PLD Space ha presentado Miura 9, un nuevo cohete reutilizable de 42 metros de altura y tres metros de diámetro que podrá colocar hasta 1.500 kilos en órbita. El anuncio supone un salto cualitativo para la compañía española, que aspira a competir en el segmento de lanzadores medianos con un vehículo diseñado para aterrizar y volver a volar.
El nuevo lanzador, presentado en la sede de la empresa en Elche durante una visita del presidente del Gobierno, Pedro Sánchez, y la ministra de Ciencia, Innovación y Universidades, Diana Morant, tendrá dos etapas y situará su carga útil a 500 kilómetros de altura en una órbita heliosíncrona (SSO), una de las más empleadas por satélites de observación de la Tierra. Frente al Miura 5, que mide 35,7 metros y puede transportar 540 kilos a esa misma órbita, el Miura 9 triplica la capacidad de carga y amplía el catálogo de la compañía hacia misiones de mayor envergadura sin recurrir a los grandes lanzadores pesados.
La tecnología más ambiciosa del proyecto reside en lo que ocurre después del lanzamiento. PLD Space ha concebido el Miura 9 para evolucionar hacia una reutilización mediante aterrizaje propulsivo: en lugar de desechar una etapa tras cumplir su misión, los motores pueden volver a encenderse durante el descenso para controlar la trayectoria y reducir progresivamente la velocidad hasta regresar a tierra. El objetivo es recuperar el vehículo, revisarlo y volver a utilizarlo en otras misiones. Esta estrategia permite repartir el elevado coste de fabricación entre distintos lanzamientos y, sobre todo, aumentar la cadencia de vuelos que una compañía puede realizar en un periodo determinado.
El Miura 9 no es un proyecto aislado. La empresa ilicitana quiere trasladar las tecnologías desarrolladas para cada cohete al siguiente. Los avances del Miura 1 sirvieron para el Miura 5; los del Miura 5 llegarán al Miura 9; y los resultados de este último deberán incorporarse a Miura Next, la futura familia de grandes lanzadores. El objetivo final de esa hoja de ruta es colocar hasta 13 toneladas en órbita, una cifra que las versiones Heavy y Super Heavy elevarán hasta las 53 toneladas en el modelo más potente.

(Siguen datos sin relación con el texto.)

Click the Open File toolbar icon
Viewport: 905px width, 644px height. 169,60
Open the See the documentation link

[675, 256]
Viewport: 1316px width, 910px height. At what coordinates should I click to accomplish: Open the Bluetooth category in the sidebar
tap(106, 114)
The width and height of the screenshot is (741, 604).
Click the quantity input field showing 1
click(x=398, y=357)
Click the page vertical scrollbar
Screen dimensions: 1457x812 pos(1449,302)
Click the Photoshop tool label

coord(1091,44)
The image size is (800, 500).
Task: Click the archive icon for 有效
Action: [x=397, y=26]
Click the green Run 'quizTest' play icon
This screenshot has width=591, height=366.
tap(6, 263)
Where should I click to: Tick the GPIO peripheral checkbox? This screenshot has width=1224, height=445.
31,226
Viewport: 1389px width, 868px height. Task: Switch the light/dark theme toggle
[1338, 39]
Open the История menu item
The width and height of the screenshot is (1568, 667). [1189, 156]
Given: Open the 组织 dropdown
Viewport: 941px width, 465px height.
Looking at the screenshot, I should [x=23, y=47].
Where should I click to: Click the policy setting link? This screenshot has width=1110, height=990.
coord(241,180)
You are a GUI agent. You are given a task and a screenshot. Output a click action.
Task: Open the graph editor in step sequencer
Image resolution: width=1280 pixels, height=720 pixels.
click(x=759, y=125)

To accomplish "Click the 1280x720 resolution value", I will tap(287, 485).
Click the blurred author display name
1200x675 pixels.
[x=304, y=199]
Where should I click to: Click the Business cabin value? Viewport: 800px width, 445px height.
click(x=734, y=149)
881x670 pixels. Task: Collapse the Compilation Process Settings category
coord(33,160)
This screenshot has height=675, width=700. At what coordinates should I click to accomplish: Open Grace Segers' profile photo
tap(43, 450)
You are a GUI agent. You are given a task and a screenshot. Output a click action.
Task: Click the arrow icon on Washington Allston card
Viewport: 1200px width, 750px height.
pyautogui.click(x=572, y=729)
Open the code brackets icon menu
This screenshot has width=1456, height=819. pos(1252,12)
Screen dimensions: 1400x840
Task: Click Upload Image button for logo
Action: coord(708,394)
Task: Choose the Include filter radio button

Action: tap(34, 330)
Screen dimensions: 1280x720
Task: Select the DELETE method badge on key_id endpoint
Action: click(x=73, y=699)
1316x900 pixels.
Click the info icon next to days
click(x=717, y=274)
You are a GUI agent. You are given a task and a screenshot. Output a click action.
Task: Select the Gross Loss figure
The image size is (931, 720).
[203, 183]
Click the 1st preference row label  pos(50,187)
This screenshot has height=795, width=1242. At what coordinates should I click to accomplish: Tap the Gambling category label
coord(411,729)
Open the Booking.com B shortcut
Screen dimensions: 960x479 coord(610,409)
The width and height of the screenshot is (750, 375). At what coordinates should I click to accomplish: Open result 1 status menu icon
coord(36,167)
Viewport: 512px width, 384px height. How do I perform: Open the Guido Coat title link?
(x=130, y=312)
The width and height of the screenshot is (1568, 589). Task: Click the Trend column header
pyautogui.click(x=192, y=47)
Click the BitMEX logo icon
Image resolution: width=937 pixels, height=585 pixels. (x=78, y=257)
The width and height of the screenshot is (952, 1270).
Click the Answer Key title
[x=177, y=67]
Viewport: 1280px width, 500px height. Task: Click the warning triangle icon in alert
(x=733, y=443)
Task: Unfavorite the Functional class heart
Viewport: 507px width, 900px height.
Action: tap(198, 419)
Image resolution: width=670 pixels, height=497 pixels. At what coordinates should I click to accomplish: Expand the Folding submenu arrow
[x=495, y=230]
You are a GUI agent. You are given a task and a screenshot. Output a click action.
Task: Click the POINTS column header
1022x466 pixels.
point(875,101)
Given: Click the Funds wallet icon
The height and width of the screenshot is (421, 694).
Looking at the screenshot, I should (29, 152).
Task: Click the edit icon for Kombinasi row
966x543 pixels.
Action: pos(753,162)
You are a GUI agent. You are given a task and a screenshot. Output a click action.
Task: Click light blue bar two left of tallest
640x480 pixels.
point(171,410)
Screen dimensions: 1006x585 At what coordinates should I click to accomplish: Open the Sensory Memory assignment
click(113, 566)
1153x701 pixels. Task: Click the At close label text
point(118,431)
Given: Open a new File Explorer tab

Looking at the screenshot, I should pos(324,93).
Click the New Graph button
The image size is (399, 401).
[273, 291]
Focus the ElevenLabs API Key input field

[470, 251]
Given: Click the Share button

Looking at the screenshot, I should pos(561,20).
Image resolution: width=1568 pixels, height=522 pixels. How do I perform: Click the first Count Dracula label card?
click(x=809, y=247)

El anuncio llega cuando PLD Space cumple 15 años desde su fundación en Elche en 2011. Desde entonces, la compañía ha pasado de ser una pequeña startup española a convertirse en uno de los actores de la nueva industria privada de lanzadores europeos. El punto de inflexión llegó el 7 de octubre de 2023, cuando el Miura 1 despegó desde las instalaciones del INTA en El Arenosillo, Huelva, y alcanzó unos 50 kilómetros de altura durante su vuelo de demostración. Aquel cohete no estaba pensado para poner satélites en órbita, sino para probar en condiciones reales tecnologías que después pudieran trasladarse a vehículos más grandes.
El siguiente escalón es el Miura 5, un cohete orbital de dos etapas pensado para satélites pequeños que actualmente se encuentra en fase de calificación. PLD Space está ensamblando y probando sus sistemas, motores, depósitos, aviónica y etapas antes de comenzar sus vuelos desde el Centro Espacial de Guayana, en Kourou. La empresa ya ha firmado contratos para llevar cargas comerciales al espacio, entre ellas dos satélites Tritó de la española Sateliot en una misión prevista para 2027. El Miura 9 no sustituirá necesariamente a ese vehículo, sino que amplía el catálogo para atacar otro segmento del mercado: cargas mayores que las que puede transportar el Miura 5, pero sin tener que recurrir a los grandes lanzadores pesados.
Detrás de estos nuevos cohetes hay un cambio mucho mayor en la forma de entender la industria espacial. Durante décadas, desarrollar un lanzador era prácticamente territorio exclusivo de grandes agencias espaciales y enormes contratistas industriales, con presupuestos multimillonarios, largos ciclos de desarrollo y una estrecha vinculación a programas institucionales. El denominado 'New Space' ha cambiado progresivamente ese modelo: empresas privadas desarrollan cohetes, satélites y servicios espaciales con una lógica más cercana a la industria tecnológica, fabricando en serie, reutilizando componentes, reduciendo los ciclos de desarrollo y aumentando la frecuencia de las misiones. También ha cambiado aquello que se lanza al espacio. Junto a los grandes satélites tradicionales han aparecido miles de satélites pequeños y constelaciones que trabajan conjuntamente. Para estos operadores, compartir hueco en un enorme cohete no siempre es la solución más conveniente, y los lanzadores pequeños y medianos buscan ofrecer una alternativa con misiones dedicadas en las que el cliente puede decidir con mayor control sobre la órbita y el calendario.